TASK OBJECTIVE »
Count the lines in the items below that contain the word "Boom", and give only the number.

EXTRACTED DATA »
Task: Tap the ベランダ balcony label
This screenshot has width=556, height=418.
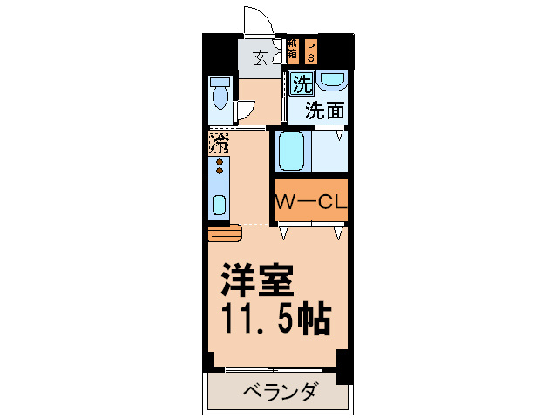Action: (278, 390)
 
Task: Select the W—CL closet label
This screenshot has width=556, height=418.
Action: (312, 202)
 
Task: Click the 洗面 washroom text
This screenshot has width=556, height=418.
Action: (323, 111)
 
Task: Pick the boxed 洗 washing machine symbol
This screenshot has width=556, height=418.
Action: (302, 84)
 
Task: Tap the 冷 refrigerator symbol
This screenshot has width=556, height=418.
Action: (220, 140)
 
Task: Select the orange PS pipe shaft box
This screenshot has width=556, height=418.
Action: (311, 51)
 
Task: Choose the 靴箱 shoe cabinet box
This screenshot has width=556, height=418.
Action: (292, 51)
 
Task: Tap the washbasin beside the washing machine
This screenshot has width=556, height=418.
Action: (332, 82)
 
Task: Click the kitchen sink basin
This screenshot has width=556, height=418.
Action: (220, 206)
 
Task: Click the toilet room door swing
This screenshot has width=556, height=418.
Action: (244, 111)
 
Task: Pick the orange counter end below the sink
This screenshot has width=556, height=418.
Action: (223, 233)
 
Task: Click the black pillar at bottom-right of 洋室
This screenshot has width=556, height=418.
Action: (343, 366)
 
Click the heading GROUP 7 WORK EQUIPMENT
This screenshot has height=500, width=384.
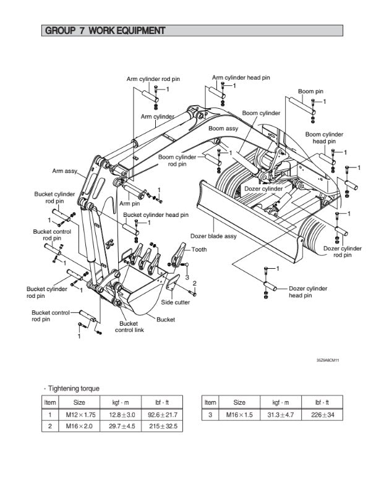[105, 30]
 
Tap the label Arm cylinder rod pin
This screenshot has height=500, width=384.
[153, 79]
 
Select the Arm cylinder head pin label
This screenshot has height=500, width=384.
[241, 78]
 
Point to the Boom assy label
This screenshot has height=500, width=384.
[223, 129]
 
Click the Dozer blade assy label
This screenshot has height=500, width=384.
[213, 235]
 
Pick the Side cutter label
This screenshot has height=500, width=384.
[176, 302]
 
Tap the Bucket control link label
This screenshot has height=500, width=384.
[129, 326]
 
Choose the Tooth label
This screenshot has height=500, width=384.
[199, 250]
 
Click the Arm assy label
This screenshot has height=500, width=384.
[64, 171]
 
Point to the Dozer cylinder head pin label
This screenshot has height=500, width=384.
[308, 292]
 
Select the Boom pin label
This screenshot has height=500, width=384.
[310, 91]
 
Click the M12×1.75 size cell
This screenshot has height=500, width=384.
[79, 414]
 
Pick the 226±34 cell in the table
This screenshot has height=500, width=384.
[318, 414]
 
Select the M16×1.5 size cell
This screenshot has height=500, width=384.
[239, 414]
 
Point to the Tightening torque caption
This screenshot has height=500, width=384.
[73, 388]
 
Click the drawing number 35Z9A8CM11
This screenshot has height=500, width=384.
[327, 360]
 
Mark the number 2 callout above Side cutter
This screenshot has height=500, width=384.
[194, 283]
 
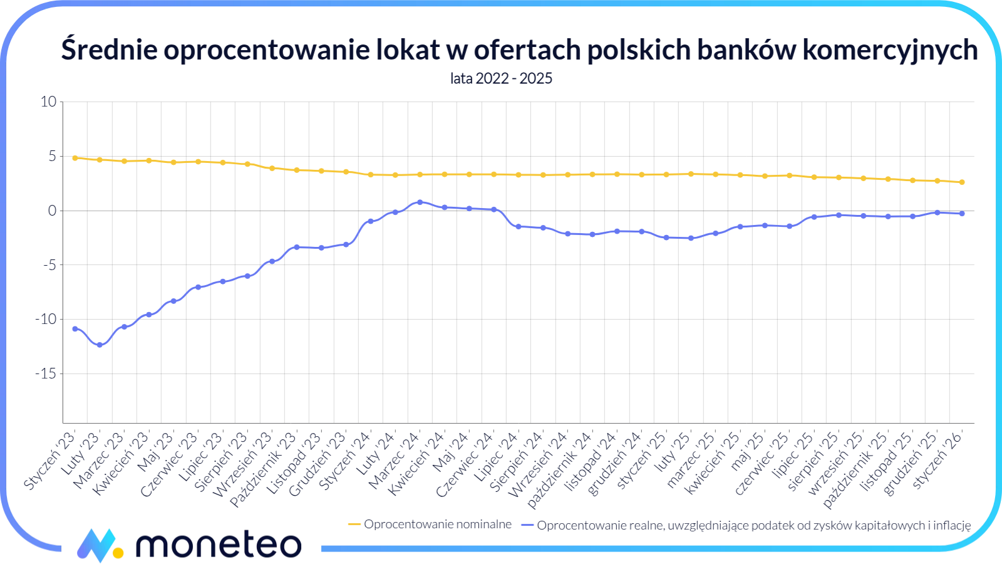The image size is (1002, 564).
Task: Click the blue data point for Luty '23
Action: [x=100, y=345]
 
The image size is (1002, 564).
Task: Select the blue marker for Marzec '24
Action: [x=420, y=202]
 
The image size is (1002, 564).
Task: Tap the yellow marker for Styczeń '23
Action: [x=75, y=158]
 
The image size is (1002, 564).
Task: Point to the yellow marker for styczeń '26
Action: [x=962, y=182]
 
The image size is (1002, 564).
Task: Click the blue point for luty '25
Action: [x=691, y=238]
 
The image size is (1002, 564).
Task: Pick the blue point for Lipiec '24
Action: [x=519, y=226]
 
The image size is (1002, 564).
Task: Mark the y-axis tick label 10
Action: [x=48, y=102]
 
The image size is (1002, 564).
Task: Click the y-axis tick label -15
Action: [x=45, y=373]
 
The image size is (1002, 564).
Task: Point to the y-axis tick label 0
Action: [x=52, y=211]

RESPONSE »
2